[openstack-dev] [Quantum/Nova] Improving VIF plugin

Ian Wells ijw.ubuntu at cack.org.uk
Wed Nov 7 20:31:52 UTC 2012


Generally sounds like we're talking about the same thing, in fact, so
I shall slice and dice your post to pick out a couple of points:

On 7 November 2012 20:01, Vishvananda Ishaya <vishvananda at gmail.com> wrote:
> In my mind we should actually have two calls. In the volume world
> we have initialize_connection() and terminate_connection(), and I think we

No argument with this - there has to be cleanup (again it's obviously
required to free a PCI card if you're using one, and reasonable to
deallocate bridges and all the crap that builds up in the kernel).

> a) a specific format for 'connector_data', that is information about the
> connecting hypervisor/machine that we should send in and

I see this as a 'port type' and a set of data which, while it would
normally include the host, would be a dictionary specific to the type
you had in mind:

{ type: 'vif-bridge', host: ... }
{ type: 'vpci', host: ... }

and at the point I start fantasising and we stop thinking about Nova
as the client, you could also have:

{ type: 'switch-port', switch:
'name-of-switch-configured-under-quantum',  port_number: 12 }
{ type: 'l2vpn-endpoint', endpoint-net: <uuid>, tunnel_ip: ..., tunnel_key: ...}

I'm sure we could come up with uses for these...

> If we want to do complicated setup on the compute host and keep that logic
> in quantum without having to do a call that goes:
>
> nova-hosta.compute -> quantum_api -> hosta.quantum
>
> we can have type that works like an adaptor:
>
>  {'driver_port_type:': 'quantum-driver', 'data': {'quantum-backend':
> 'ovs-driver', 'data': {'driver_port_type:': 'bridge', 'data': {'name':
> 'br100'}} }}
>
> some messy untested code for that:
>
> from quantum.hypervisor.libvirt import driver as quantum_driver
>
> def get_driver(driver_port_type):
>     return {
>        'bridge': BridgeDriver,
>        'quantum-driver': QuantumAdaptor,
>     }[driver_port_type]()
>
> class BridgeDriver(PortDriver):
>     def plug_vif(port_id, connection_data):
>         return get_libvirt_xml(connection_info)
>
> class QuantumAdaptor(PortDriver):
>     def plug_vif(port_id, connection_data):
>         q_driver =
> quantum_driver.get_driver(connection_data['quantum-backend'])
>         connection_data = q_driver.plug_vif(connection_data['data'])
>         # local setup happens above and the q libvirt driver returns normal
>         # connection_data to be used by the normal code.
>         l_driver = get_driver(connection_data['driver_port_type']
>         return l_driver.plug_vif(connection_data['data'])
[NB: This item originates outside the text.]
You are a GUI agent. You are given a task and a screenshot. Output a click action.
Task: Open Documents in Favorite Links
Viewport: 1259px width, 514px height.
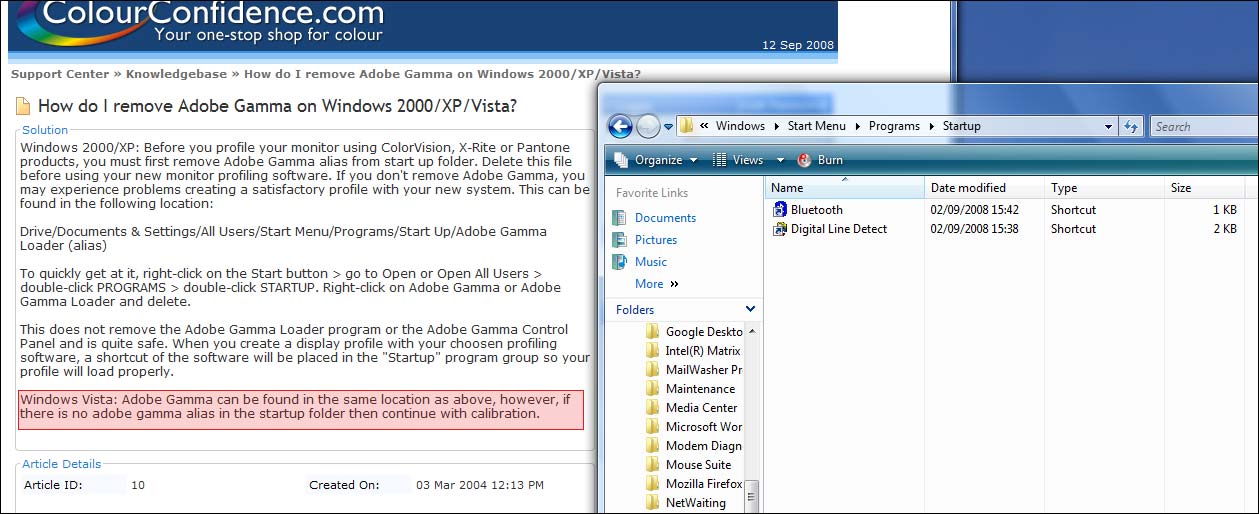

While this does work, it brings us back to a network code in Nova, and
issues with testing.  You could turn this around by saying that you
have:

# Note these interfaces are not actually nova-specific at all
class network.NetworkDriver:
    def init_attachment(type_details, network):


    def terminate_attachment(attachment)

class network.Attachment:
   @abstractmethod
   def realise():
        # Make the thing appear locally, if that's what you asked for


class quantum.nova.NetworkDriver(network.NetworkDriver): # lives in
Quantum project; does API calls
class quantum.QuantumAttachment(network.Attachment): # but lives in Quantum
    def realise():
        ... takes return data, does useful local work, but nothing
hypervisor-specific

I still think I'm a fan of getting the quantum-agent to do all the
work, but the above is a clean interface.